TEN WARHOL PORTRAITS TO ISRAEL MUSEUM In honor of Israel's 50th anniversary, the Israel Museum has received Ten Portraits of Jews of the Twentieth Century by Andy Warhol as a gift from an international group of donors. The 1980 series includes paintings of Sarah Bernhardt, Louis Brandeis, Martin Buber, Albert Einstein, Sigmund Freud, George Gershwin, Franz Kafka, the Marx Brothers, Golda Meir and Gertrude Stein. The group of patrons from ten cities in five countries include Parisians Terry and Jean Gunzburg and Jo Carole and Ronald S. Lauder from New York.

PETRA BUNGERT PROJECTS IN BRUSSELS
Dealer Petra Bungert, much missed after she closed her New York gallery earlier this year, will open Petra Bungert Projects in Brussels on Oct. 13. The inaugural exhibition, "9 + 1," will present recent works by Michael Brennan, John Beech, Janine Cohen, Katarina Grosse, Simon Ungers, Beat Zoderers and more.

FRANKLIN FURNACE GRANTS
Franklin Furnace in New York has announced the 10 winners of $2,000 grants to produce performance works. They are Derek Bernstein and Amy Sue Rosen, Justin Chin, Coco Fusco and Nao Bustamente, Galinsky, Devora Neumark, Default Propaganda, Annie Cynthia Pachinkara, Hank Smith, Deborah Swisher and the team of Kriota Wilberg, Todd Alcott and R. Sikoryak.

MAYA LIN AT NYU'S GREY
Landscape architect Maya Lin gets her first solo museum exhibition in New York at New York University's Grey Art Gallery, Sept. 1-Oct. 31, 1998. "Maya Lin: Topologies" is to feature 15 projects, including Rock Field (1977), a blown-glass installation mimicking a river bed, and Landscape (1997-98), a 16 x 18 ft. platform of plywood strips representing the earth's topography.

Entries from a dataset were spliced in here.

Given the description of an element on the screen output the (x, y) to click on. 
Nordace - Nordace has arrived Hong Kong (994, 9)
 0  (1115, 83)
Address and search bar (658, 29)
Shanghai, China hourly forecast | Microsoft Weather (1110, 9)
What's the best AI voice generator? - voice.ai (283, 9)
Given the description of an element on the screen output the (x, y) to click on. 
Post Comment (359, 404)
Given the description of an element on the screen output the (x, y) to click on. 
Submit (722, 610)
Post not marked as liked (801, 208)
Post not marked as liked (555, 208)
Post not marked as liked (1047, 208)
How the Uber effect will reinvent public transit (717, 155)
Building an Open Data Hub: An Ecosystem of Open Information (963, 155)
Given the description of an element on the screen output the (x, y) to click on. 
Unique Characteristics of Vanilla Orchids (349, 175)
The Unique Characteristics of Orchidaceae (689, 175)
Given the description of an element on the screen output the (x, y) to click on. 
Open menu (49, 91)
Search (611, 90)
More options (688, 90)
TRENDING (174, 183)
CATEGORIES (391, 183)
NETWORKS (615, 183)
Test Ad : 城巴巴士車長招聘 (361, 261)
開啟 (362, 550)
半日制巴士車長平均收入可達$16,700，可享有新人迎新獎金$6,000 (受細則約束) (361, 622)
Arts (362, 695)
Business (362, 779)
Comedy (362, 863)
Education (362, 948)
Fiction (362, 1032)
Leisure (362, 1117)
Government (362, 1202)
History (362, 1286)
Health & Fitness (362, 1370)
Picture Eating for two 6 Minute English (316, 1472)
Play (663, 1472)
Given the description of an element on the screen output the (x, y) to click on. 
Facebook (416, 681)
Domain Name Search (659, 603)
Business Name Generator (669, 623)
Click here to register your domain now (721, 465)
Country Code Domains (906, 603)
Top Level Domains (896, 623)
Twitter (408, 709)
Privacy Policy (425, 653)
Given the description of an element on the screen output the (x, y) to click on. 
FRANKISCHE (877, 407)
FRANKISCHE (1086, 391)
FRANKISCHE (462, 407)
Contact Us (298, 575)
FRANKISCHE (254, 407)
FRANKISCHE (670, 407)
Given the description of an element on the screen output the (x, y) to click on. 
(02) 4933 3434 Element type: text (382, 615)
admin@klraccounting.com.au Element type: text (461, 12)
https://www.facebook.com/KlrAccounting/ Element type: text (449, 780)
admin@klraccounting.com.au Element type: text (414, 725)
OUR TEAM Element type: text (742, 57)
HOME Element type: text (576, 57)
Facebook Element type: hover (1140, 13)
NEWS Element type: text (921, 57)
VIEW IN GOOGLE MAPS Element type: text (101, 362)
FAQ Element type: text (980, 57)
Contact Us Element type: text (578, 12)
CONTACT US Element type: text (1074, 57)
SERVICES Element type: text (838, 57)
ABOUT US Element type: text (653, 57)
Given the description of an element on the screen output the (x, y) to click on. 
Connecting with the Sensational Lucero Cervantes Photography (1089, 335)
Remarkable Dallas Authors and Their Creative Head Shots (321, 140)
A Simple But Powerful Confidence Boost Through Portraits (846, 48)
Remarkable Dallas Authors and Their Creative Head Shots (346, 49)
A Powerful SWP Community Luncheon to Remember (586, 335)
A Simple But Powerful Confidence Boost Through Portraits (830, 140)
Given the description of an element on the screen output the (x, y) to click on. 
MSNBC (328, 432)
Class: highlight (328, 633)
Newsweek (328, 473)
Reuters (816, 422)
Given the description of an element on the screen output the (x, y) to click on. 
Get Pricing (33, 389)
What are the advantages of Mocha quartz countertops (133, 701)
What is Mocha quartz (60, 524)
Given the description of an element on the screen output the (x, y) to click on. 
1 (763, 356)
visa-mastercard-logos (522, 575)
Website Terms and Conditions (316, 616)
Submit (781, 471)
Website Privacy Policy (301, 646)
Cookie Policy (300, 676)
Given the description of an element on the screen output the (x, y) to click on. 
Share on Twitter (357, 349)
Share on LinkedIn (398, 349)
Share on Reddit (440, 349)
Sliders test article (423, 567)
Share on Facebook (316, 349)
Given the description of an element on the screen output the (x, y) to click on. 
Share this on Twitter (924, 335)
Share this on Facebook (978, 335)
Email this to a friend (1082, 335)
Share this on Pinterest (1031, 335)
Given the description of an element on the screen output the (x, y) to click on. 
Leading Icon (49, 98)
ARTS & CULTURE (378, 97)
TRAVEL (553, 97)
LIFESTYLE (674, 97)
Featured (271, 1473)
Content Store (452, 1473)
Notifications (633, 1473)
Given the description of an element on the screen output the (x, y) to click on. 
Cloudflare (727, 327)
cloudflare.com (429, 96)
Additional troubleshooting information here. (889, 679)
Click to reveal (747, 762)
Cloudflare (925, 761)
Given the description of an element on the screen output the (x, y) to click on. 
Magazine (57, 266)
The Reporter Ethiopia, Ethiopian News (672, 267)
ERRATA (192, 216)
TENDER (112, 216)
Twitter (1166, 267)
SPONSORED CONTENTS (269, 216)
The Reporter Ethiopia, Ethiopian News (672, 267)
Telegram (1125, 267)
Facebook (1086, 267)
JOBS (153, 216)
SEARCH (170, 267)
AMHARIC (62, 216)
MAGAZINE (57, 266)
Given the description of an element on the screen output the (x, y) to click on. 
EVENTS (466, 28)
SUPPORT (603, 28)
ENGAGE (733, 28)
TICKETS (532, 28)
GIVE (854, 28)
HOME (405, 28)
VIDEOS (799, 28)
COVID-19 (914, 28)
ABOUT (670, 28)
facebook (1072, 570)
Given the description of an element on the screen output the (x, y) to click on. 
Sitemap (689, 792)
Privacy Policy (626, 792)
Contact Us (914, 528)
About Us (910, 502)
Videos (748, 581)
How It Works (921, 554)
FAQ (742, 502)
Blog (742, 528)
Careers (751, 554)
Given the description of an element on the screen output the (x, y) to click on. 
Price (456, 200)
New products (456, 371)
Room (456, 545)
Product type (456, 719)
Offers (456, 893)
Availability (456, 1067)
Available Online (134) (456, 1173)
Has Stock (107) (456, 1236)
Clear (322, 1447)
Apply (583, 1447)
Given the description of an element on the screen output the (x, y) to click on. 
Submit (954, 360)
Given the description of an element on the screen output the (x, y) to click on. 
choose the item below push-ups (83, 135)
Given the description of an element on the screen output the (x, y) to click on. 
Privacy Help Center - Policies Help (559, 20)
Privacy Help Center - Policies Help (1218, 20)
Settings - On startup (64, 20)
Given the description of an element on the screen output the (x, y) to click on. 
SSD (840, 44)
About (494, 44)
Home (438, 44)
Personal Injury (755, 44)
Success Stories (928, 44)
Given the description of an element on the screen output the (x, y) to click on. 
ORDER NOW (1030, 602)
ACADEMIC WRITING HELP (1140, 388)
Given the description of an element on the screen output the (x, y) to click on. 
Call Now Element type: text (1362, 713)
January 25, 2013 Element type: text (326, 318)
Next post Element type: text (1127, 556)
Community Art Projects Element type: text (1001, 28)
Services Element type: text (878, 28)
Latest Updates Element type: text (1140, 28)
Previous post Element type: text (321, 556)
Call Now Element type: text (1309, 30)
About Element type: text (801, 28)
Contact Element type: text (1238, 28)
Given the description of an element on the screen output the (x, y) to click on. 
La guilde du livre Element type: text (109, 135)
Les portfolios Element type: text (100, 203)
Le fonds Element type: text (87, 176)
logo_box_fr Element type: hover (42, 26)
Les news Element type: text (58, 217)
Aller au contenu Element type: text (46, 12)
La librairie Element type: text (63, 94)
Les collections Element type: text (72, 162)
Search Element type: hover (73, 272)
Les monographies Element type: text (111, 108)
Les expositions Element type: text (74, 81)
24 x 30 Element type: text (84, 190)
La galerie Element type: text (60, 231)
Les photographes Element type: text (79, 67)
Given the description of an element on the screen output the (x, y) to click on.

BRITAIN LOOSES MARBLES . . . TO TURKEY
The British Museum resolutely refuses to return the Elgin Marbles to Greece, but Britain has agreed to return the Castor Marbles to Turkey. In 1894 a Dutch ship carrying the sculptures to a museum in Holland collided with a German vessel and sank to the bottom of the English Channel. Three years ago, seven of the 14 marbles were recovered by British divers. Including a figure of Venus and a bust of Emperor Marcus Aurelius, the sculptures were on display at Folkestone Museum in Kent until Turkey claimed ownership.

TUTTLE WINS AACHEN ART PRIZE
Richard Tuttle is the winner of this year's $11,000 Aachen Art Prize from the Ludwig Forum fur Internationale Kunst in Aachen, Germany. An exhibition of his recent work, "The Conjunction of Color" goes on view there Dec. 11, 1998-Feb. 14, 1999.